Sé que estoy condenado para siempre a pensar en el suicidio ante cualquier problema o dolor. Es esto lo que me aterra: mi principio es el suicidio…(10-4-36).

Es una costumbre instalada en la mente y en todos los miembros, es “el vicio absurdo”, como lo llama en otra ocasión.

Lo malo es que, de momento, no recibe consuelos de la otra parte: su primera colección de poemas, Laborare stanca (Trabajar cansa), publicada en el mismo año, pasa casi desapercibida.

Y es precisamente entonces cuando se vuelca en el trabajo con una dedicación absoluta. Pasa casi todas las horas del día enfrascado en las tareas más diversas de la editorial, continúa sin tregua con las traducciones y, en 1939, escribe sus dos primeras novelas cortas, La cárcel, basada en experiencias propias, y De tu tierra (Paesi tuoi), primera incursión en el mundo rural y su trasfondo mítico, que no se publicará hasta finales de 1941, con una buena acogida por parte de la crítica. 

En 1943, estando en Roma por asuntos de trabajo, es llamado a filas. Pero no se incorpora, debido al asma, y pasa unos meses hospitalizado. Es el momento en que la guerra, que hace años viene librándose en el exterior, irrumpe en Italia. Los aliados desembarcan en Sicilia y a continuación en la península. Se firma el armisticio con un gobierno del que ha sido eliminado Mussolini (detenido, fugado, capturado y finalmente “ejecutado”), y el fascismo junto con el ejército alemán, que ha pasado de aliado a invasor, crean la República Social Italiana, títere de Berlín. Surge la guerrilla, los partisanos actúan en amplias zonas y tienen en jaque a los nazi-fascistas. 

       

Cuando Pavese regresa a Turín, bombardeado y ocupado por los alemanes, no encuentra a los suyos: han marchado al monte, a unirse a la guerrilla. Él también se va, pero a Serralunga, a una casa de las colinas junto con su hermana y familia. Ahí medita en y sobre la soledad; el resultado será La casa en la colina, que escribirá unos años después. Y es que, si bien tiene sus convicciones o, mejor dicho, sus tendencias políticas, nunca ha sido un hombre de acción. Finalizada la guerra, regresa a Turín, entra en el partido comunista y colabora en L’Unitá y en otras publicaciones. En sus artículos se muestra siempre ajeno a cualquier sectarismo político o social: cuando, años después, publique en la revista Cultura e Realtà un artículo sobre el mito suscitará críticas e incomprensiones en la misma izquierda en la que milita. 
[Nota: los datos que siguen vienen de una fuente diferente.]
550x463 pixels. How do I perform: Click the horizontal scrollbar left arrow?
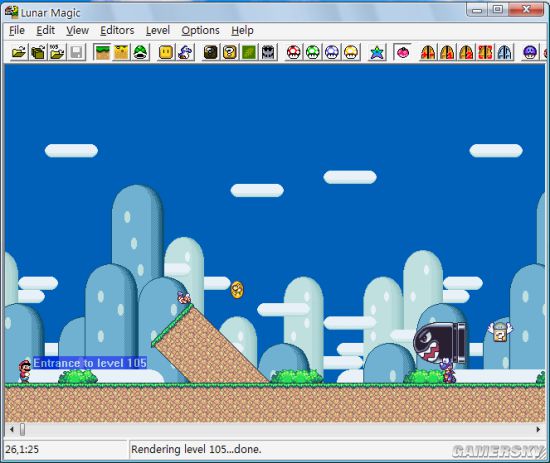(x=12, y=429)
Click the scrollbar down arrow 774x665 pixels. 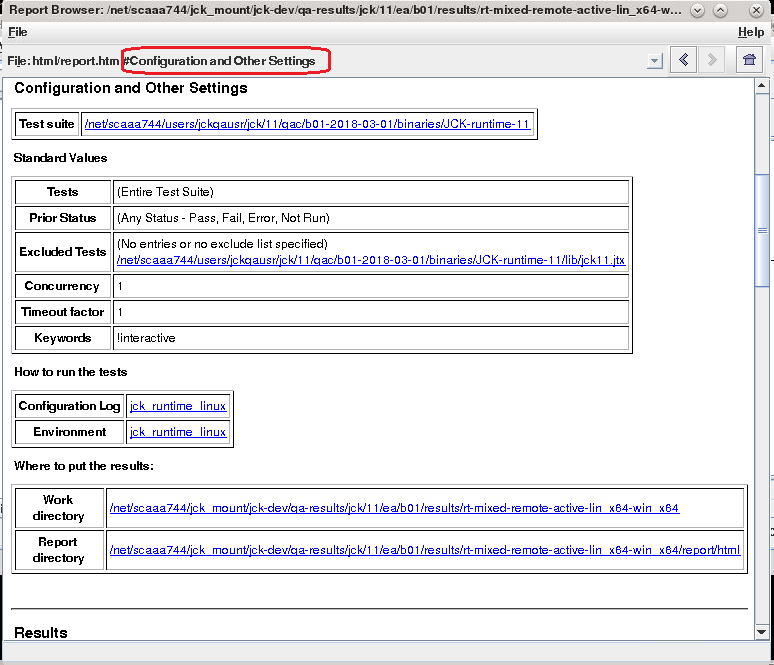tap(761, 632)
En los cinco años siguientes escribe y publica la mayoría de sus obras, entre ellas, quizá las mejores: Entre mujeres solas y La luna y las hogueras. Pero nada es suficiente para curarle de su “vicio absurdo”. Ni la obtención del premio literario más prestigioso de Italia (Strega, 1950), ni el éxito artístico y social, al que se ha acostumbrado sin darle mayor importancia.
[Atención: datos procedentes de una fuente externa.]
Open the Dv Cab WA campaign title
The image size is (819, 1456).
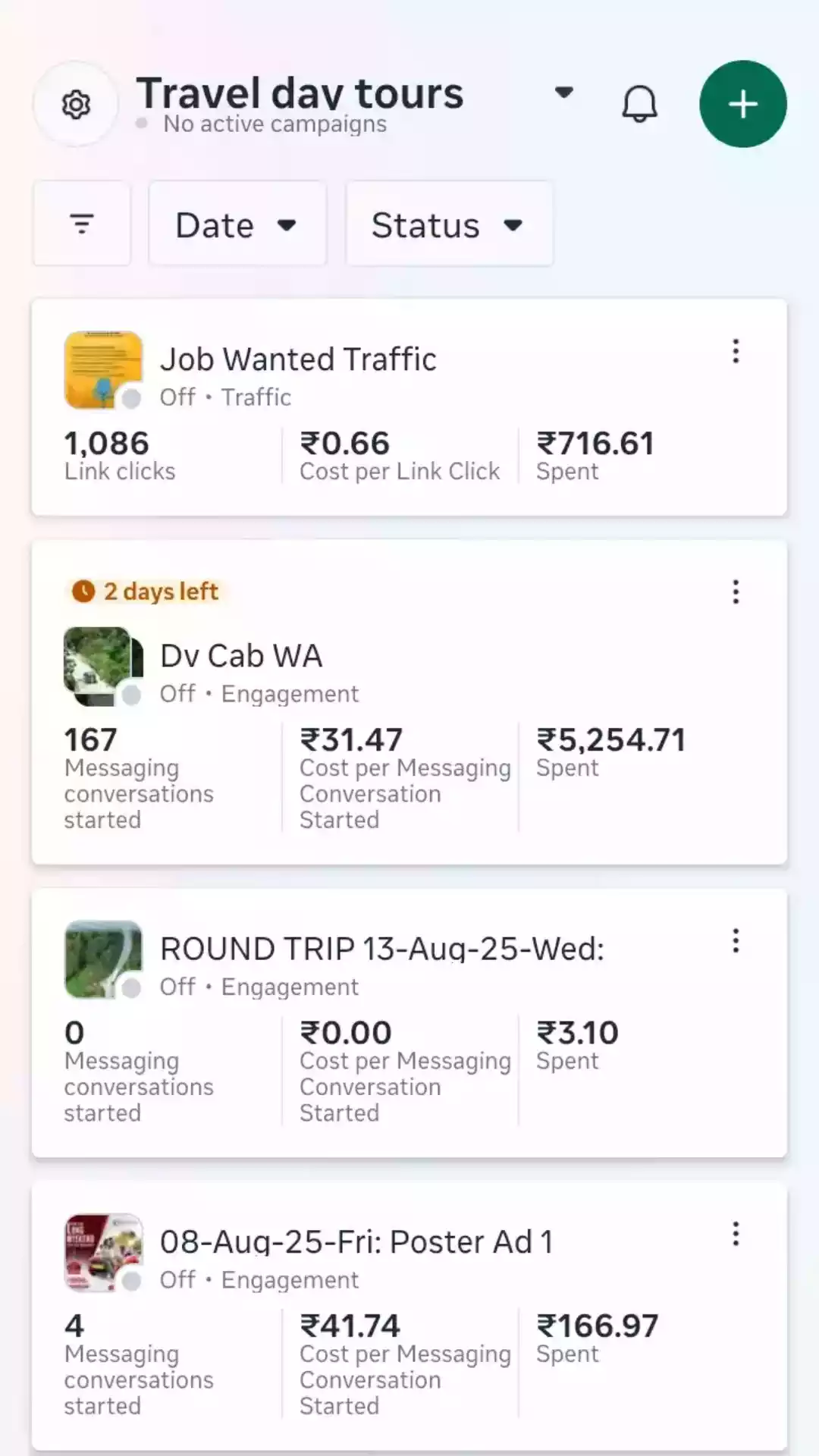[x=241, y=656]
De todo ello da cuenta en su Diario, a veces difícil de descifrar porque, cosa rara, está escrito en efecto para él mismo; y también en su segunda y última colección de poemas, Verrà la morte e avrà i tuoi occhi (Vendrá la muerte y tendrá tus ojos).

Y es que, en 1949 un amor llega del otro lado del océano, de la América de sus sueños literarios. Pero, apenas alcanzado, se desvanece. Y, cuando se está desvaneciendo, escribe:

Uno no se mata por el amor de una mujer. Se mata porque un amor, cualquier amor, nos revela en nuestra desnudez, miseria, indefensión, nada. (25-3-50).

Y el 28 de agosto de 1950, en una habitación de un hotel de Turín – como en el primer intento de la Rosetta de Entre mujeres solas -, Cesare Pavese da cumplimiento a su destino.

Diez días antes ha escrito las dos últimas líneas de su Diario:

Todo esto da asco.

No más palabras. Un gesto. No escribiré más.